Впервые Чичиков был выброшен из брички в грязь перед домом Коробочки. Небезынтересно, что в первоначальных редакциях поэмы появление грязи в этой главе имело следующий вид: «Дождь, однако ж, казалось, зарядил надолго. Лежавшая на дороге пыль мигом замесилась в грязь, и лошадям заметно становилось тяжелее тащить бричку. Колеса, обращаясь, захватывали на свои ободья, чем далее, более и более грязи и, наконец, сделались совершенно покрытыми ею, как будто толстым войлоком» (VI, 268). В окончательной редакции этот пассаж разделен на два фрагмента: две первые фразы остались на прежнем месте (они вводят мотив грязи в рассказ о Коробочке), последняя же фраза с небольшими видоизменениями была отнесена в самый конец главы явно для того, чтобы «протянуть» этот важный в смысловом отношении мотив через весь ее текст. Центральное место он занимает и в сохранившемся червовом отрывке, где описано посещение Коробочки председателем палаты (VI, 632–634).
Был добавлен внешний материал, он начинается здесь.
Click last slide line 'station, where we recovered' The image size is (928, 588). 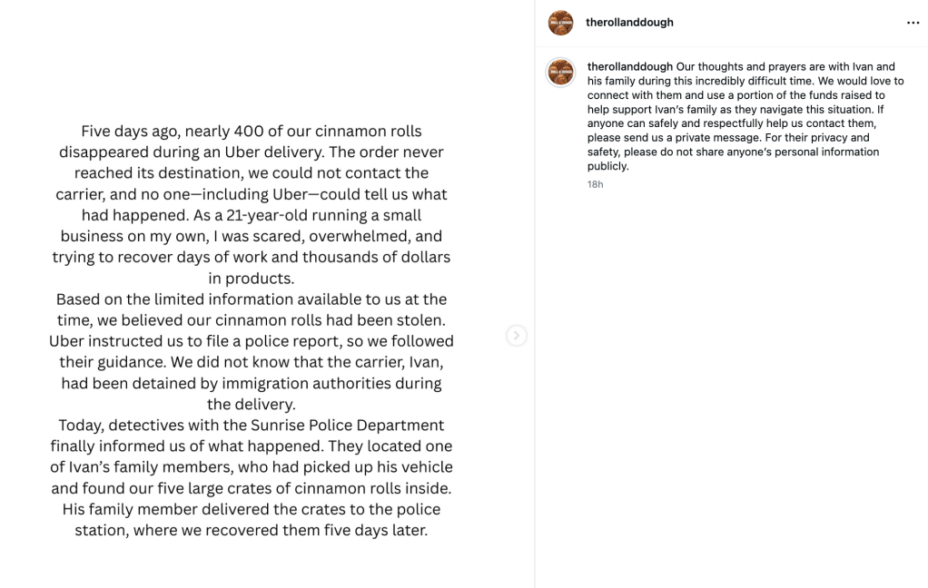pyautogui.click(x=251, y=530)
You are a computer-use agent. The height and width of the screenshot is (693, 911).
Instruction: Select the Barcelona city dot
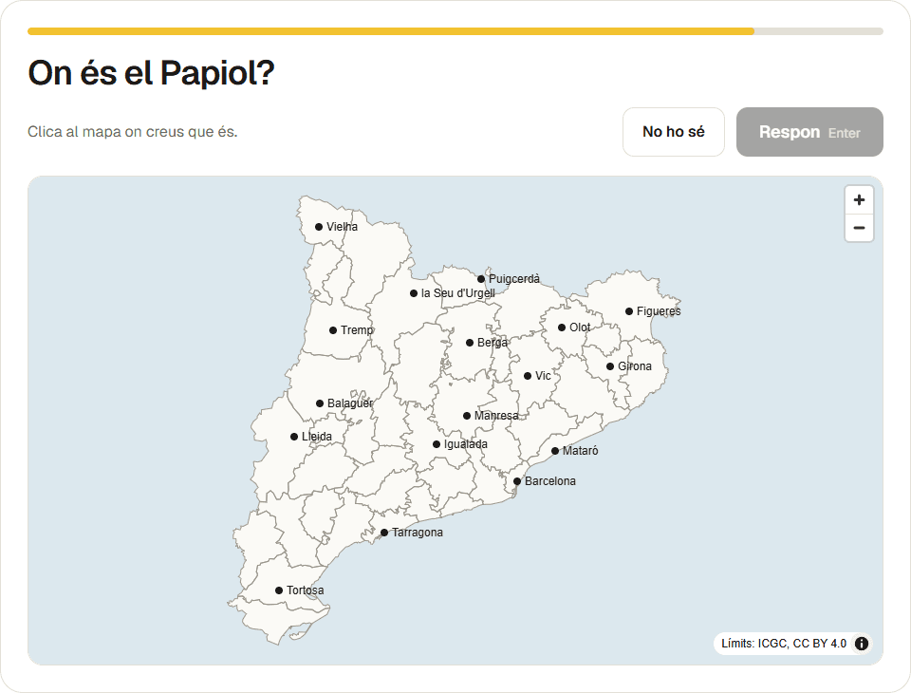pyautogui.click(x=517, y=481)
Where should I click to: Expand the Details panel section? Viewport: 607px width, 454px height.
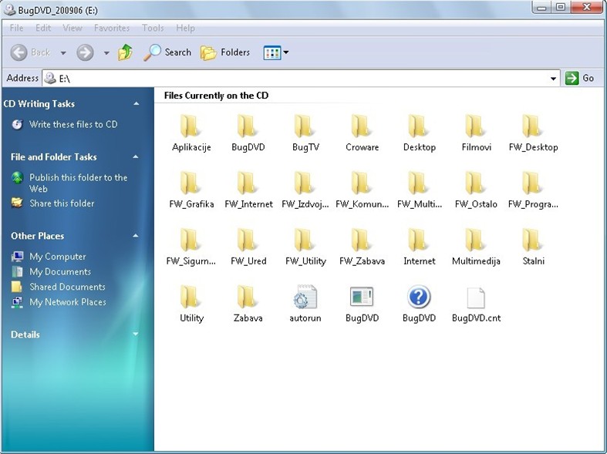137,335
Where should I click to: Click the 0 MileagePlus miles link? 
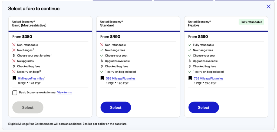point(31,78)
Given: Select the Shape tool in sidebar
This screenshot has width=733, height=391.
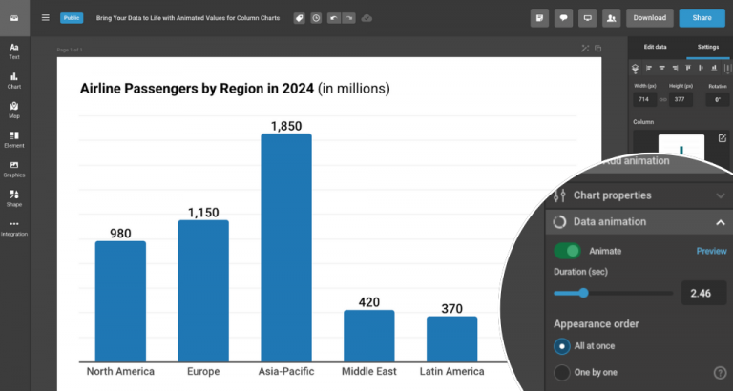Looking at the screenshot, I should 14,197.
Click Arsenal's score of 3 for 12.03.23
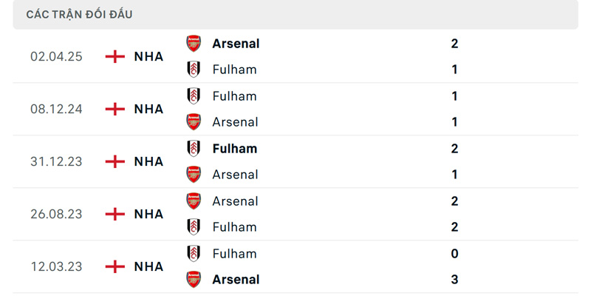Screen dimensions: 591x296 pyautogui.click(x=454, y=280)

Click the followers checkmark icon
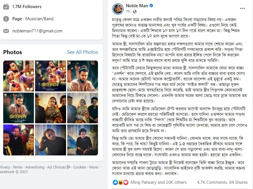click(x=6, y=7)
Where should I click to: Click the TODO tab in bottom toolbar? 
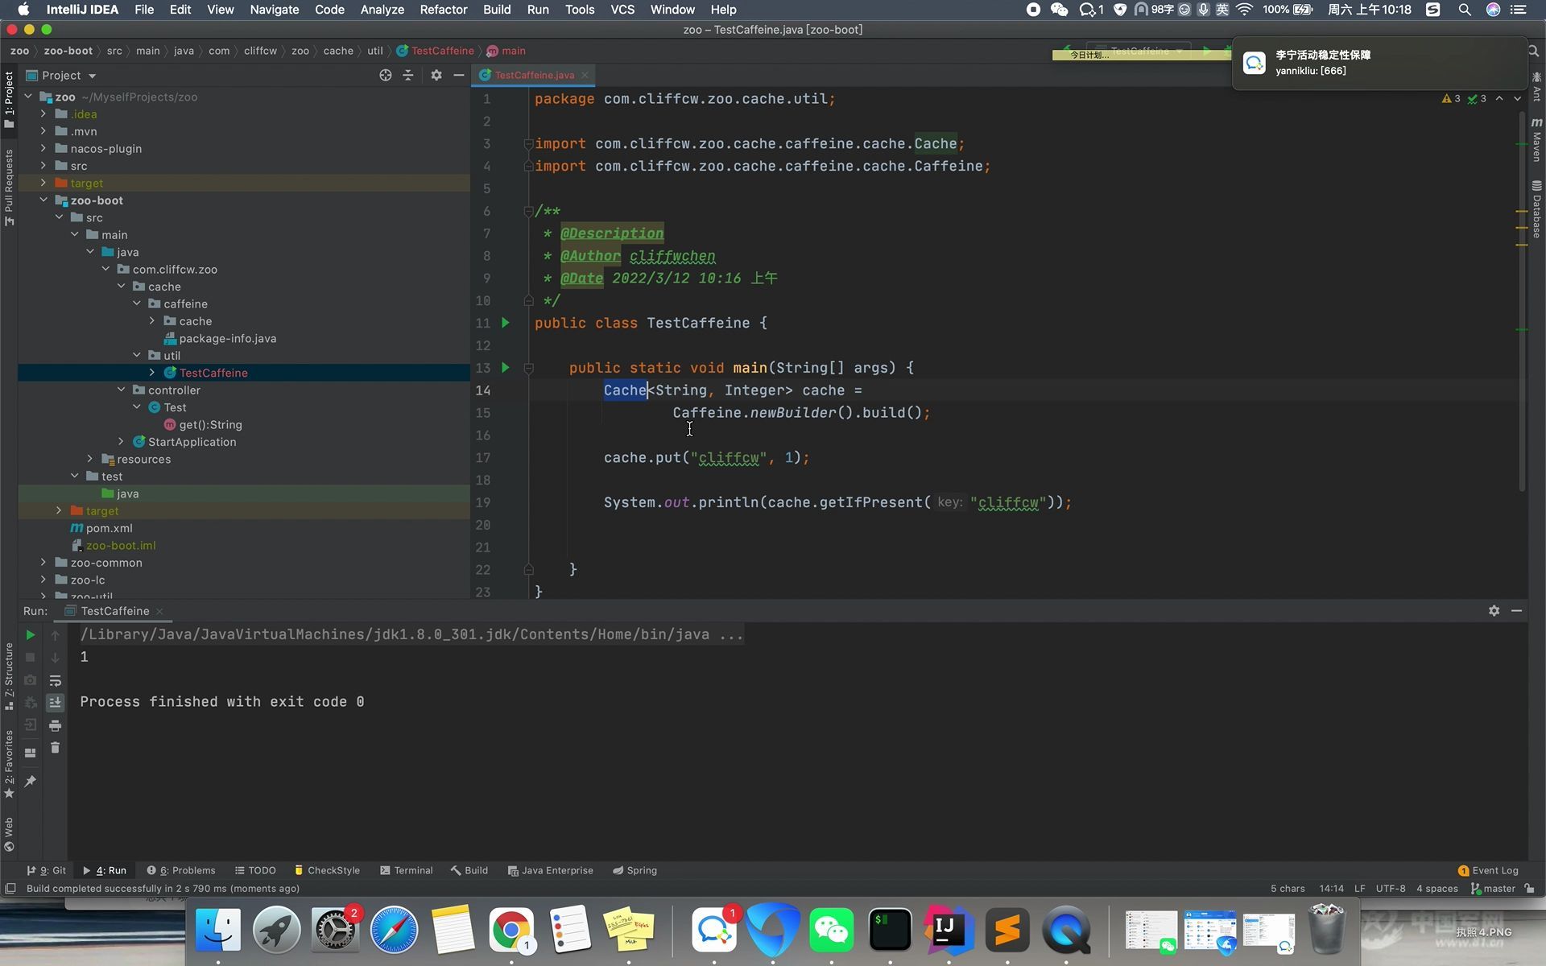tap(262, 870)
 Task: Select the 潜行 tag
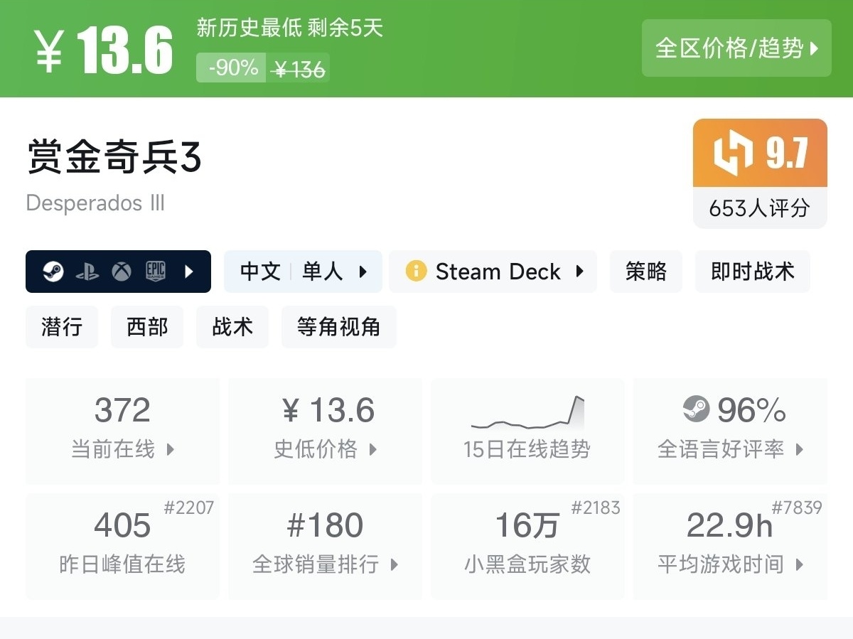(62, 327)
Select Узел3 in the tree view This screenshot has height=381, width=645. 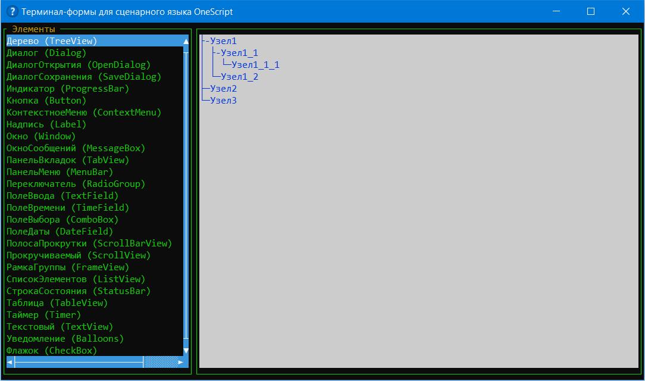pyautogui.click(x=223, y=101)
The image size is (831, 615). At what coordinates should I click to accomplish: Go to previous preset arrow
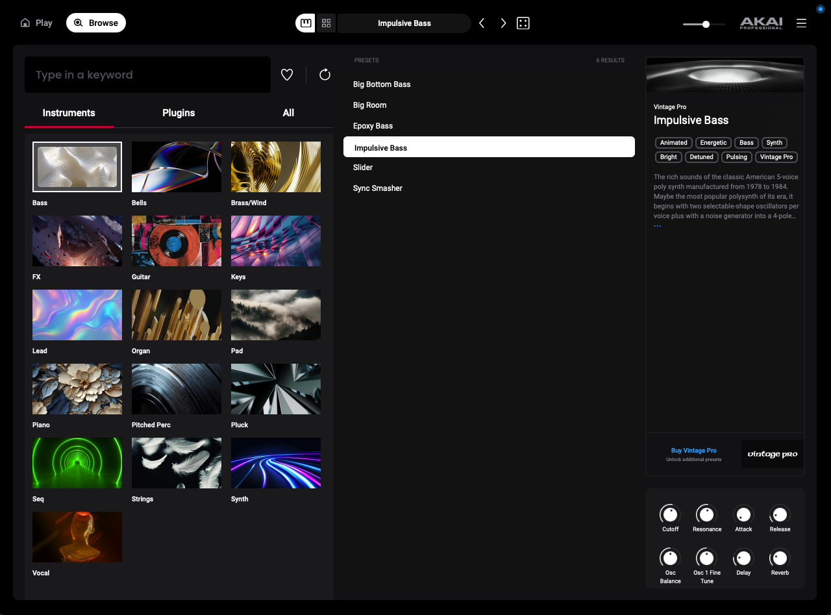[482, 23]
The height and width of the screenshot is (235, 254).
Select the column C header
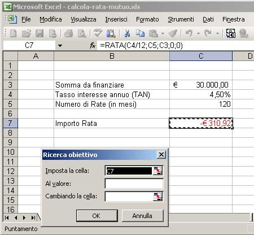click(x=201, y=56)
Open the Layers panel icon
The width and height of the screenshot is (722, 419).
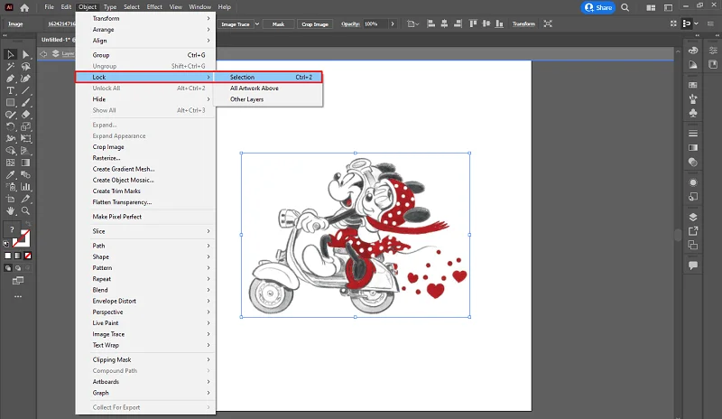pos(692,217)
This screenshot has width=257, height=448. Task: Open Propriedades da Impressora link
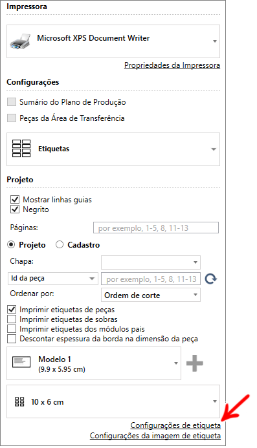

Снова в грязь герой попадает у Ноздрева: «Сначала они было береглись и переступали осторожно, но потом, увидя, что это ни к чему не служит, брели прямо, не разбирая, где большая, а где меньшая грязь» (VI, 74). В комнате у Плюшкина висел «гравюр» с изображением тонущих коней. Немного дальше, в развернутом сравнении, комментирующем «бледное отражение чувства» на лице Плюшкина, дан образ утопающего. Возвращение Чичикова в город описано в следующих словах: «… бричка, сделавши порядочный скачок, опустилась, как будто в яму, в ворота гостиницы…» (VI, 131). Отрывок из биографии Чичикова: «Потом сорока (обозначение лошади на жаргоне барышников. — Е. С.) бултыхнула вместе с тележкою в яму, которою начинался узкий переулок, весь стремившийся вниз и запруженный грязью…» (VI, 225). И наконец, последние страницы: «… тройка то взлетала на пригорок, то неслась духом с пригорка, которыми была усеяна вся столбовая дорога, стремившаяся чуть заметным накатом вниз» (VI, 246).